The grocer, most importantly, also has veteran experience and knowledge on sourcing and storing fresh food that can help Amazon’s “wasteful” Amazon Fresh operations and improve the entire customer experience, a staple to Bezos’ business philosophy.

Bloomberg reported that workers at Amazon Fresh threw away about a third of the bananas it purchased because the service only sold the fruit in bunches of five. Employees trimmed each bunch down to size and chucked the excess.

“There’s just not a lot of demand there. The whole premise is that you’re saving people a trip to the store, but people actually like going to the store to buy groceries,” said Kurt Jetta, chief executive officer of TABS Analytics, a consumer products research firm.
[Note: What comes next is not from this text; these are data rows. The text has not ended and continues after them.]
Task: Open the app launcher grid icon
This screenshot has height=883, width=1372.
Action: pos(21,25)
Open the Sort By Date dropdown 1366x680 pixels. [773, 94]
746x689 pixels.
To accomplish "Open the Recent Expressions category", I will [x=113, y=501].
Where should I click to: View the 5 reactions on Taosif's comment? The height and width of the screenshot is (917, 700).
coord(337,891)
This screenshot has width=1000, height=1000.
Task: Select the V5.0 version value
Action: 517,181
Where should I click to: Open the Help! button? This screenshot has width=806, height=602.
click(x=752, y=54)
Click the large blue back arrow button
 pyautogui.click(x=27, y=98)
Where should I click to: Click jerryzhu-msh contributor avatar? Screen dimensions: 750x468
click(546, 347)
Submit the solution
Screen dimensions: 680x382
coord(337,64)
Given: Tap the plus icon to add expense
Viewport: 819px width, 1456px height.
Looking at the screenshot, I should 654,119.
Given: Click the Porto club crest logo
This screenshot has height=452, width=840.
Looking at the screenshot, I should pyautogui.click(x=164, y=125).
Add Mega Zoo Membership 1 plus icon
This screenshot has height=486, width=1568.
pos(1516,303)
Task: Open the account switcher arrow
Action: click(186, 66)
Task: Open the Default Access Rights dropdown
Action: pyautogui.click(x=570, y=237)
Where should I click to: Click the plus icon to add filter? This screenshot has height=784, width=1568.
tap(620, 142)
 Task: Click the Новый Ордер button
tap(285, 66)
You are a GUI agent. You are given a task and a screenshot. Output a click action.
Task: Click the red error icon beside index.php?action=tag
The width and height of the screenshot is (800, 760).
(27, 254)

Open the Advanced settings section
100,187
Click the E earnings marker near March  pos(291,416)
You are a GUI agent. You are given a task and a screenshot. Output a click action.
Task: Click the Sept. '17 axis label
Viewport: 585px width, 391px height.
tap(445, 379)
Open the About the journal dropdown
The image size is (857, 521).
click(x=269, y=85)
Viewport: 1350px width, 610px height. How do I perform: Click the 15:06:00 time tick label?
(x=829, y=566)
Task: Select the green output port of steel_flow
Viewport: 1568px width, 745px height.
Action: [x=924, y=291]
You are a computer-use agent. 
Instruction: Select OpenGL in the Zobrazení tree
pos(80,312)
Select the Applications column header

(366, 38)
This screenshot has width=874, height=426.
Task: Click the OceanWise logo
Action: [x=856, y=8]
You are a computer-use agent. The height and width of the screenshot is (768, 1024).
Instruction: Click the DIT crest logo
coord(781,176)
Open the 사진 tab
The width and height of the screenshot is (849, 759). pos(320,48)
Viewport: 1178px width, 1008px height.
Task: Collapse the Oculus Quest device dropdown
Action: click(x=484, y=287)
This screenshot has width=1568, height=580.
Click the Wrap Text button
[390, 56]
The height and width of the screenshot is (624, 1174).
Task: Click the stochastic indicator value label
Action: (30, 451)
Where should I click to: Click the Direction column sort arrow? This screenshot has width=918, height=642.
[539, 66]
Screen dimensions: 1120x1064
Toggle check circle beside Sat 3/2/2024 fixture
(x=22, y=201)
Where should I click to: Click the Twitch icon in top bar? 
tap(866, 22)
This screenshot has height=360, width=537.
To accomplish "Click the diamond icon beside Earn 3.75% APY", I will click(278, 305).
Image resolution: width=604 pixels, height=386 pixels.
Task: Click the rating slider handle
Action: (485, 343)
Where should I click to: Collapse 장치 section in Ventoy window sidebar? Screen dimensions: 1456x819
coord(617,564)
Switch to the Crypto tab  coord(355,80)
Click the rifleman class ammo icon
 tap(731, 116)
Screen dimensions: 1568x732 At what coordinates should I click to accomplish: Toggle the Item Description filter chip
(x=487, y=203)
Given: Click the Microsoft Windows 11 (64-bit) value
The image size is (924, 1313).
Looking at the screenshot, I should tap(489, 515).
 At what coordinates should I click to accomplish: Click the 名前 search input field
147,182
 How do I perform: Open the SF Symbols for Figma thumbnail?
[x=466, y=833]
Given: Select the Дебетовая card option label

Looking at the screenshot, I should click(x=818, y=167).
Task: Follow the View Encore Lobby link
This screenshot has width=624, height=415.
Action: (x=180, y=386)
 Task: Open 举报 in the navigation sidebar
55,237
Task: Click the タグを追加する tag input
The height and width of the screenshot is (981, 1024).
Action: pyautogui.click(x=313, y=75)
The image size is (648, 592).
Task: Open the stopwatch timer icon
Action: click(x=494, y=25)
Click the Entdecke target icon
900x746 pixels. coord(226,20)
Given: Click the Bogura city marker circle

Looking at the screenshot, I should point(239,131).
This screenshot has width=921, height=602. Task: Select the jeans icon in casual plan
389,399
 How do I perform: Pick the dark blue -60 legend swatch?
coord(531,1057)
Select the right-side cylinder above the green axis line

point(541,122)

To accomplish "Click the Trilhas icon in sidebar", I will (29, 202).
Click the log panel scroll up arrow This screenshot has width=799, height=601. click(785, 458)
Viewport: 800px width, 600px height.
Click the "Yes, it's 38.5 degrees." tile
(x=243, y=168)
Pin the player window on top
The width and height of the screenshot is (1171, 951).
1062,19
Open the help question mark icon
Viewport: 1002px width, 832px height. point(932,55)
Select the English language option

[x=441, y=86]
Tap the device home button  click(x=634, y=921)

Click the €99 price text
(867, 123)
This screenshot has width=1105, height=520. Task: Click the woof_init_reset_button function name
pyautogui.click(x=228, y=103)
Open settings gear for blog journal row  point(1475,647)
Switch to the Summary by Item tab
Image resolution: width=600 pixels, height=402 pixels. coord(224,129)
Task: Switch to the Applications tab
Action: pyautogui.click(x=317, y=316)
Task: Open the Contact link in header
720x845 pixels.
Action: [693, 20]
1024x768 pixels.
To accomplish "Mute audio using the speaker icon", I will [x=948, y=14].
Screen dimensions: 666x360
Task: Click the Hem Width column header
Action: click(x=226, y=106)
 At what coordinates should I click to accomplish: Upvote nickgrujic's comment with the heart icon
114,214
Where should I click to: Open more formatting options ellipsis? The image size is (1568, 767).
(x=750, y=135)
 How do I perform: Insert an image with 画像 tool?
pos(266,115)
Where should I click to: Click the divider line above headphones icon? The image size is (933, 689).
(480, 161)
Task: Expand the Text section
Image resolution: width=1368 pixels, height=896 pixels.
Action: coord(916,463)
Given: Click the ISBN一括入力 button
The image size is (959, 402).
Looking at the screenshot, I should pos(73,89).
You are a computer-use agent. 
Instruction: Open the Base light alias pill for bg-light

The grocery game can’t be won by trucks and websites alone. Whole Foods gets two-thirds of its sales from fresh fruits, vegetables and meats, whilst other supermarkets gets only 25% of sales from those fresh categories.

“Whole Foods as a kind of guinea pig for Amazon — a pricey, organically sourced one, perhaps, but a guinea pig all the same.” – NY Times

Whole Foods’ grocery-distribution infrastructure is already expected to act as Amazon’s grocery-distribution infrastructure and will incorporate the e-tailers technological capabilities to streamline the checkout process at Whole Foods to possibly push the long-awaited “cashier-less” Amazon Go concept.

What does this mean for everyone?

Following the announcement of Amazon’s acquisition, grocery chains’ stock took a tumble on Friday. Walmart stores Inc. fell 4.7%, while US retailer Kroger Co. dropped 9.2%.

Payment companies such as Square.Inc also fell over the concern that the acquisition will lessen the importance of traditional payment methods.

The value of the industry should reflect grocery players across the globe, also counting those investing in countries such as Singapore and Thailand. The acquisition may not have a direct impact on Southeast Asian grocery players yet, but it represents how change could come in the future as Amazon is rumored to launch in Singapore and Lazada’s acquisition of RedMart.

If grocery players remain purely within their vertical, it could make them vulnerable to an acquisition or worse, once an all encompassing, data hungry giant makes it way into the market.

Amazon’s acquisition of Whole Foods can serve as validation to how important consumer data, logistics, payments and an integrated value chain is, for small players that do not have this, it will be difficult for them to exist in the future.